• [What the task asks]:
Once "The image size" turns up in a line below, reproduce that line and those after it exactly, stopping after the line with "Task: Click the Action section heading"; leave pictures out.

• [Input for this task]:
= = = = = = =

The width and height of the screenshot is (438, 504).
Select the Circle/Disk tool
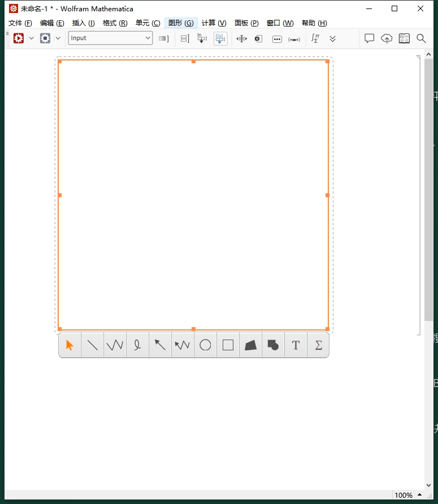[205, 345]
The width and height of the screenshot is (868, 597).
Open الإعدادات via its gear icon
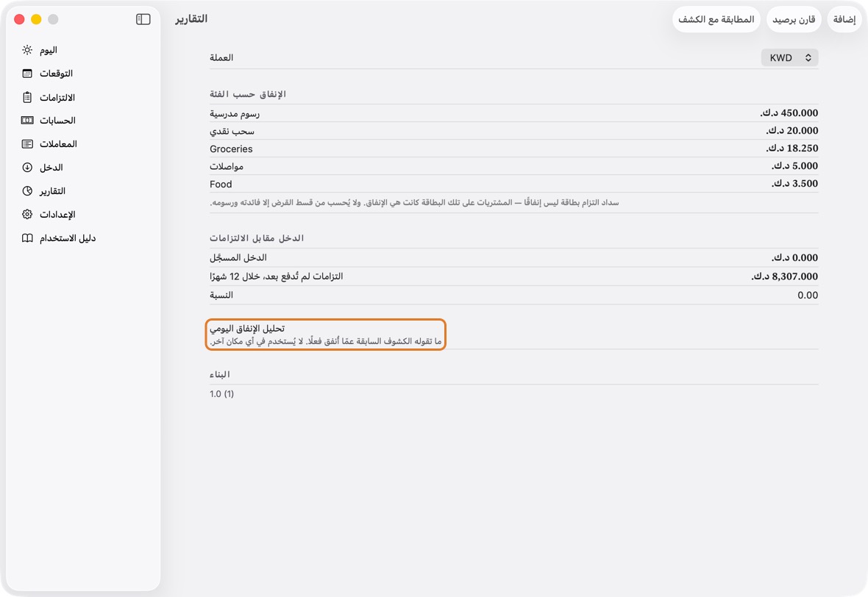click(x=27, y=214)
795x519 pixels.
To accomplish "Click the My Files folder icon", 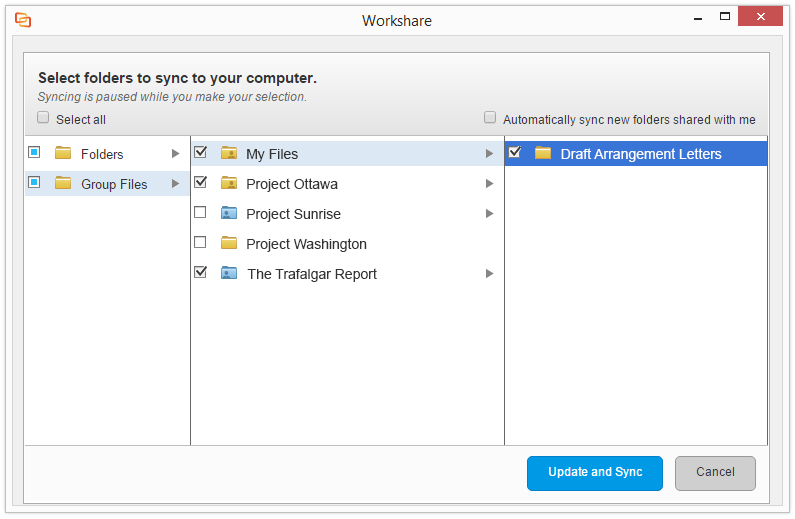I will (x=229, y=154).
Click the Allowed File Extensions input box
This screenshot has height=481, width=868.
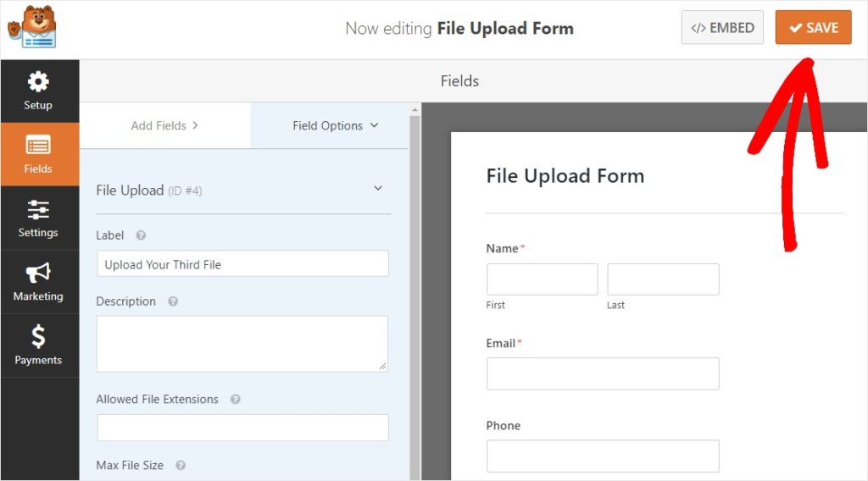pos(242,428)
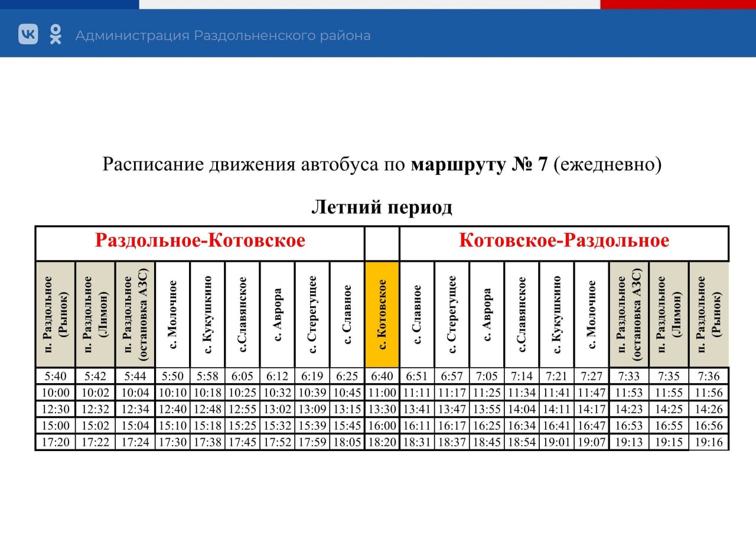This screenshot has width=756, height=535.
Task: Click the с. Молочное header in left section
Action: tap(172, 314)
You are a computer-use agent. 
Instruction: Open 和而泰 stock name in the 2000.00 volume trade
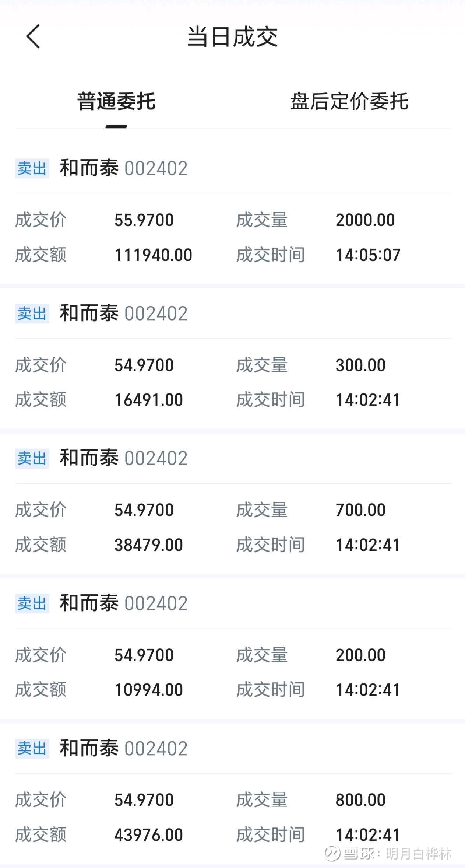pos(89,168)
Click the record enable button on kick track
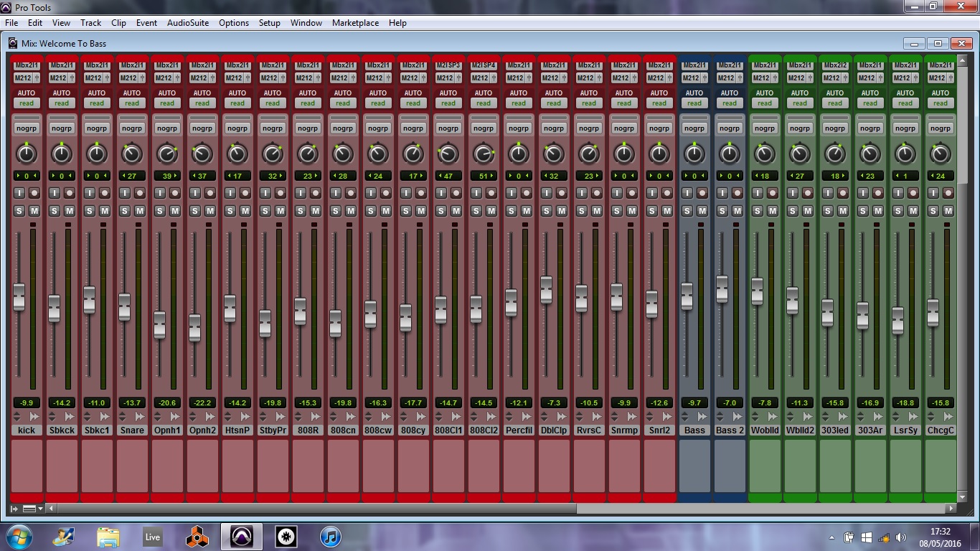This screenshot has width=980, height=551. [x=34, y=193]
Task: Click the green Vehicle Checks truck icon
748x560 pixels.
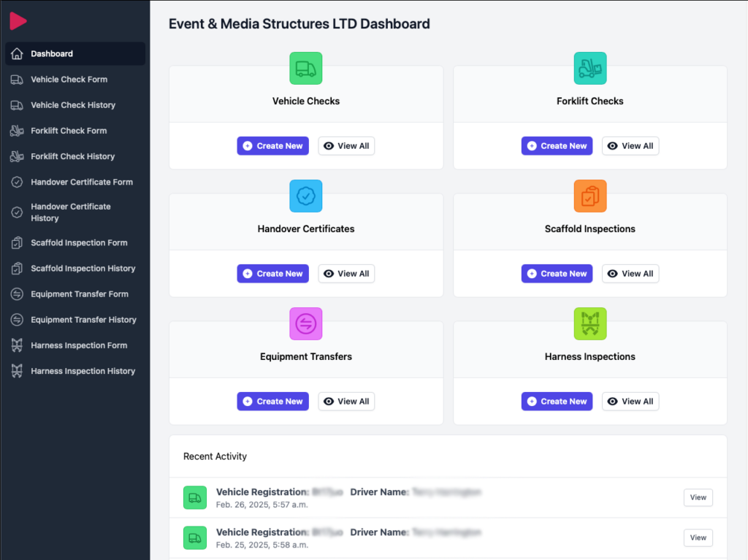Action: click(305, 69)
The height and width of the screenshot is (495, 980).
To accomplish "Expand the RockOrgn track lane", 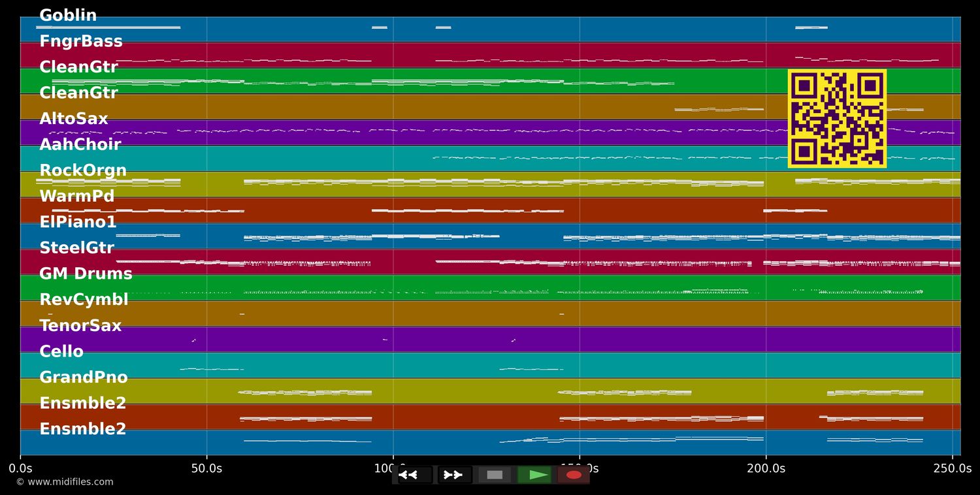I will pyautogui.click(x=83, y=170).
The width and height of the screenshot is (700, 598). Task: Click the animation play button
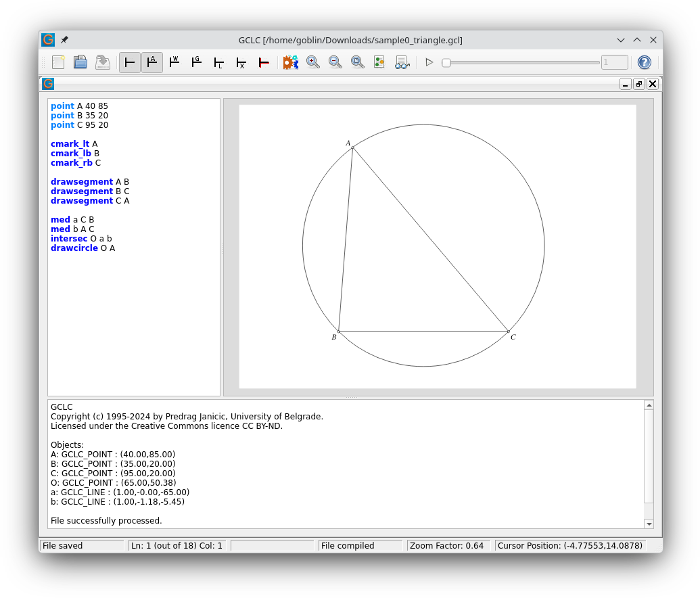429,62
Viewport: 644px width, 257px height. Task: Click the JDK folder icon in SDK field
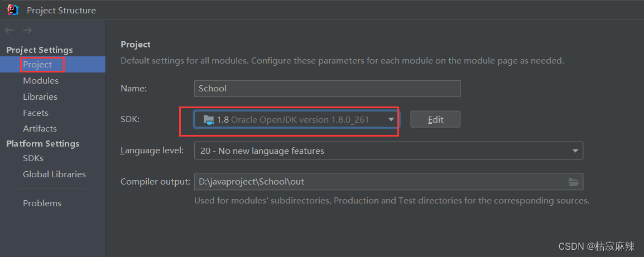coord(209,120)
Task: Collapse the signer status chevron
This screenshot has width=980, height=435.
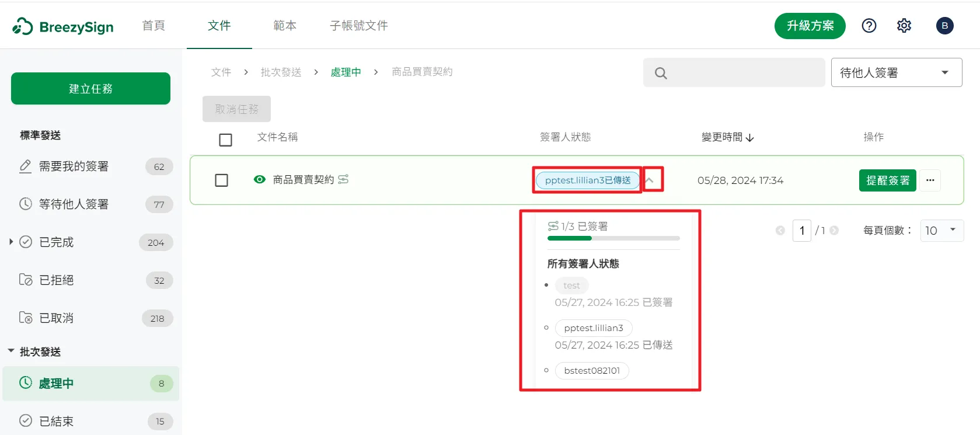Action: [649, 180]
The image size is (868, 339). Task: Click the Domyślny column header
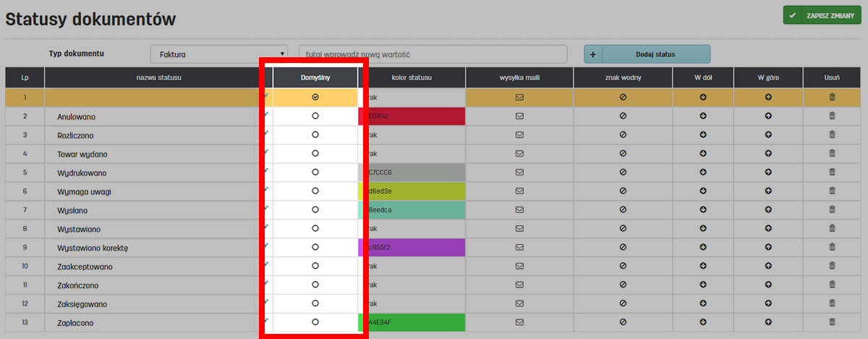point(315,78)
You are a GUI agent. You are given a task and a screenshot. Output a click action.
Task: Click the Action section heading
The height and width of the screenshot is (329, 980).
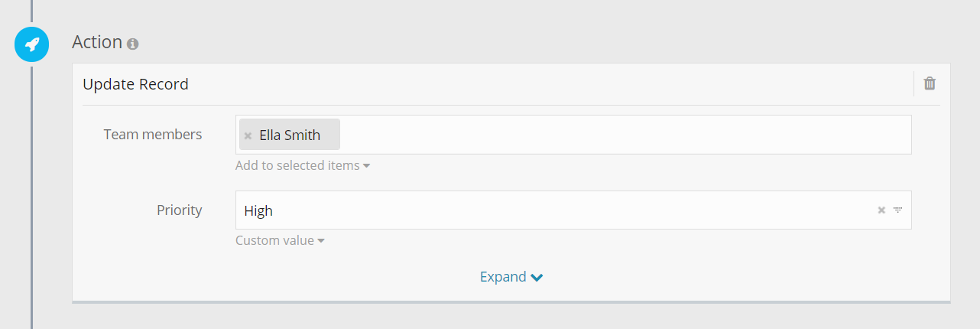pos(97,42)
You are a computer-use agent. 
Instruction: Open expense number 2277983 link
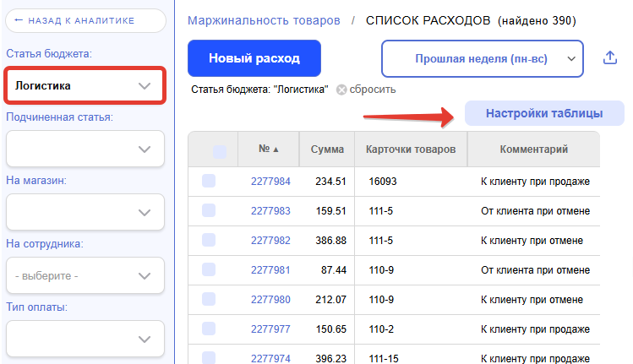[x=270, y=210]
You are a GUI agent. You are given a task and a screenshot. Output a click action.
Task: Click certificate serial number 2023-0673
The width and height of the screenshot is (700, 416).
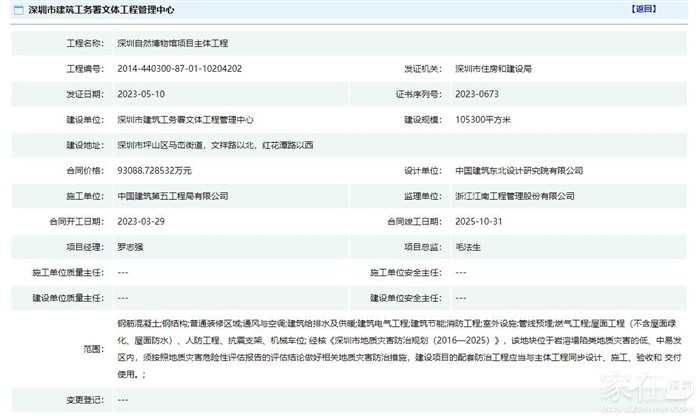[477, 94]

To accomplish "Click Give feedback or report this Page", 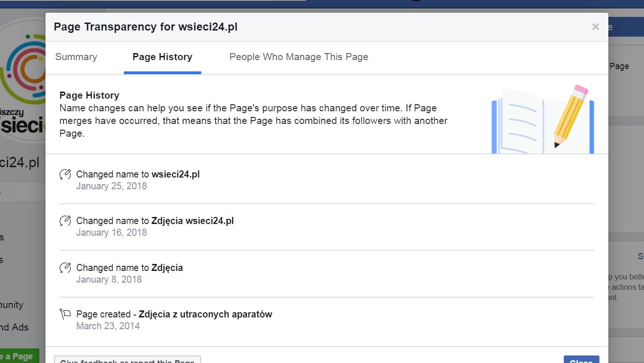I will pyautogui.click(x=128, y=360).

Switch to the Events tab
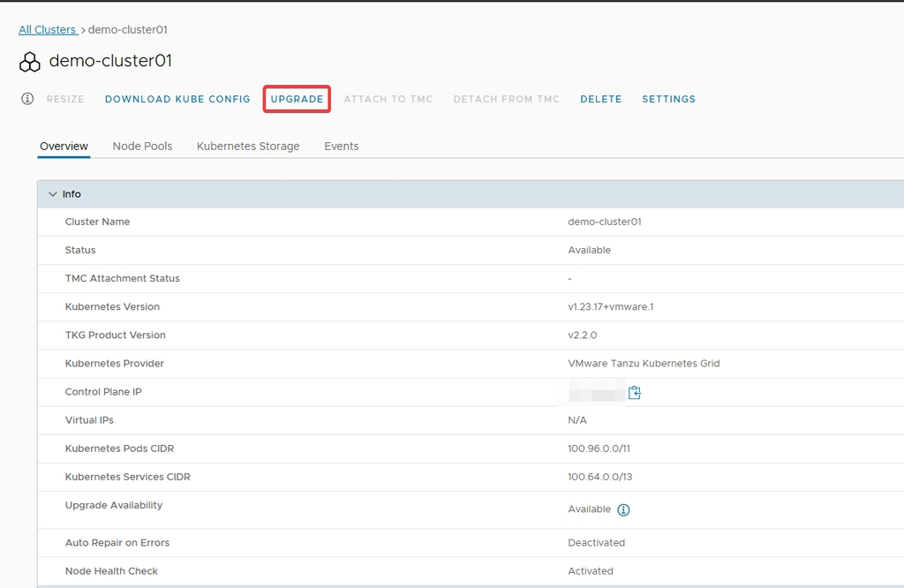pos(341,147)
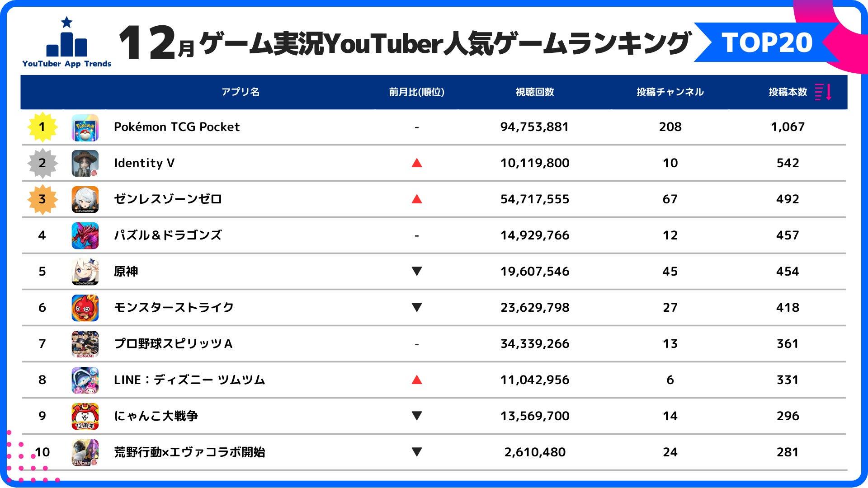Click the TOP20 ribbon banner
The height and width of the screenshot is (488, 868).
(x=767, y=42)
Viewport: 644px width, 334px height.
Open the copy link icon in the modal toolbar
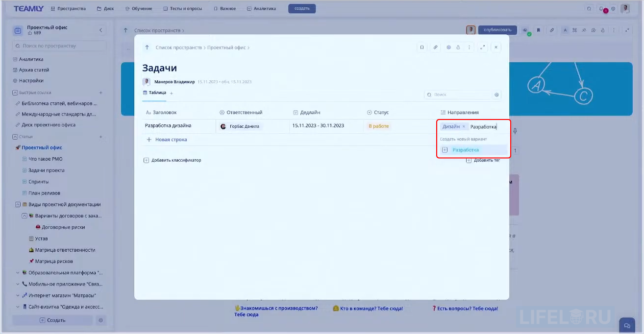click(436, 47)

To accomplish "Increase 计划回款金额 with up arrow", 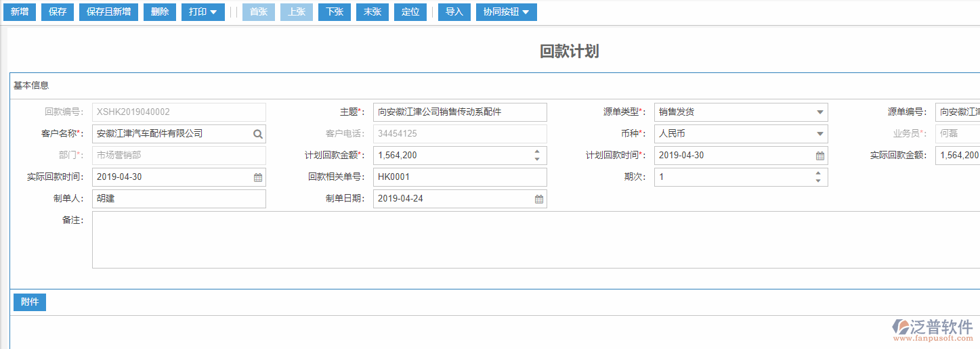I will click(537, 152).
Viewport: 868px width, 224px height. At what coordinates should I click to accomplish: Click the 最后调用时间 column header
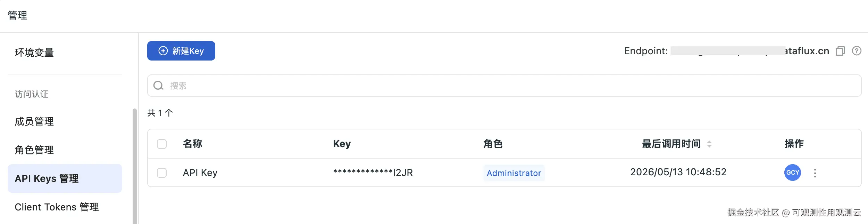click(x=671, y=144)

= = = = = = =

• [Your solution]:
The image size is (868, 339). Task: Click the Domyślny column header
point(315,78)
You are a GUI agent. You are given a task and a screenshot. Output a click action.
Task: Click the Action section heading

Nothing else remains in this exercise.